Pixel coordinate grounding data:
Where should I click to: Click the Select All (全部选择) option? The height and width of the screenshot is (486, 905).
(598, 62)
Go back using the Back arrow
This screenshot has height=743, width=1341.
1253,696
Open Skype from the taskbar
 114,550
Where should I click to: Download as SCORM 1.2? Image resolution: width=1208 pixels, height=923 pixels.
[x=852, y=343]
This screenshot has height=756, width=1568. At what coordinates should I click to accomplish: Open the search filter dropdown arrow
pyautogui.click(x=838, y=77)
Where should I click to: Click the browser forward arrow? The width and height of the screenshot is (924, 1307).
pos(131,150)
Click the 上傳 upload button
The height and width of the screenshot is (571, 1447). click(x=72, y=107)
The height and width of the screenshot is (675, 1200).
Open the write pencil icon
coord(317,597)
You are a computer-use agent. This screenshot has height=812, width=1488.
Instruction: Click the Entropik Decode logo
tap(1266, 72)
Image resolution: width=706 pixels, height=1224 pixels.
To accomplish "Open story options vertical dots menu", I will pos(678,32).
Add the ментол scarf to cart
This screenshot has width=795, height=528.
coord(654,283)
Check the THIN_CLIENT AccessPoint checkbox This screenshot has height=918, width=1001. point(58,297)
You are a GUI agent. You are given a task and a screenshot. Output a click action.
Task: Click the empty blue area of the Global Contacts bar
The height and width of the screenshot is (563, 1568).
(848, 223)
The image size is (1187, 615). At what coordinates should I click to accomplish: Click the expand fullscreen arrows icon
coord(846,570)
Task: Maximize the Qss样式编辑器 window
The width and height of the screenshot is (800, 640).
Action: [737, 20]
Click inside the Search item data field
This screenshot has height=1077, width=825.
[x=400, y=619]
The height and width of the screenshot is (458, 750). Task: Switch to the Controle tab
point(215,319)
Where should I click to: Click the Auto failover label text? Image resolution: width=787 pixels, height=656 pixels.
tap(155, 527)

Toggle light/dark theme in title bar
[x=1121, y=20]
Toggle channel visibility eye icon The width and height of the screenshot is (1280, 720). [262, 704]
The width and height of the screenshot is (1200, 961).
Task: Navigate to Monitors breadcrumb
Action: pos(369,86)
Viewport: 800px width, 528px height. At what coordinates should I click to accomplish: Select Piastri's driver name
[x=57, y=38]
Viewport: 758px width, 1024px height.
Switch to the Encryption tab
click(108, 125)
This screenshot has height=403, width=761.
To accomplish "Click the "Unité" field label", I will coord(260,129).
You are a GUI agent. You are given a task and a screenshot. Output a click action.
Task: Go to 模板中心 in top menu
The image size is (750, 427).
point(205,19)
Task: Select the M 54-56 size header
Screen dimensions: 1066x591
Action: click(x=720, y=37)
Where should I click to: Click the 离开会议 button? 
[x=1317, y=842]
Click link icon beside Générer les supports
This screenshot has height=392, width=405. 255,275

What to produce: In the data above, repeat exactly each line from the first through the line that contains "Task: Click the", and give nothing else.

Answer for the task:
Where should I click to: Click the Select All (全部选择) option? The height and width of the screenshot is (486, 905).
(598, 62)
Go back using the Back arrow
This screenshot has height=743, width=1341.
1253,696
Open Skype from the taskbar
 114,550
Where should I click to: Download as SCORM 1.2? Image resolution: width=1208 pixels, height=923 pixels.
[x=852, y=343]
This screenshot has height=756, width=1568. At what coordinates should I click to accomplish: Open the search filter dropdown arrow
pyautogui.click(x=838, y=77)
Where should I click to: Click the browser forward arrow? The width and height of the screenshot is (924, 1307).
pos(131,150)
Click the 上傳 upload button
The height and width of the screenshot is (571, 1447). click(x=72, y=107)
The height and width of the screenshot is (675, 1200).
Open the write pencil icon
coord(317,597)
You are a computer-use agent. This screenshot has height=812, width=1488.
Instruction: Click the Entropik Decode logo
tap(1266, 72)
Image resolution: width=706 pixels, height=1224 pixels.
To accomplish "Open story options vertical dots menu", I will pos(678,32).
Add the ментол scarf to cart
This screenshot has width=795, height=528.
coord(654,283)
Check the THIN_CLIENT AccessPoint checkbox This screenshot has height=918, width=1001. point(58,297)
You are a GUI agent. You are given a task and a screenshot. Output a click action.
Task: Click the empty blue area of the Global Contacts bar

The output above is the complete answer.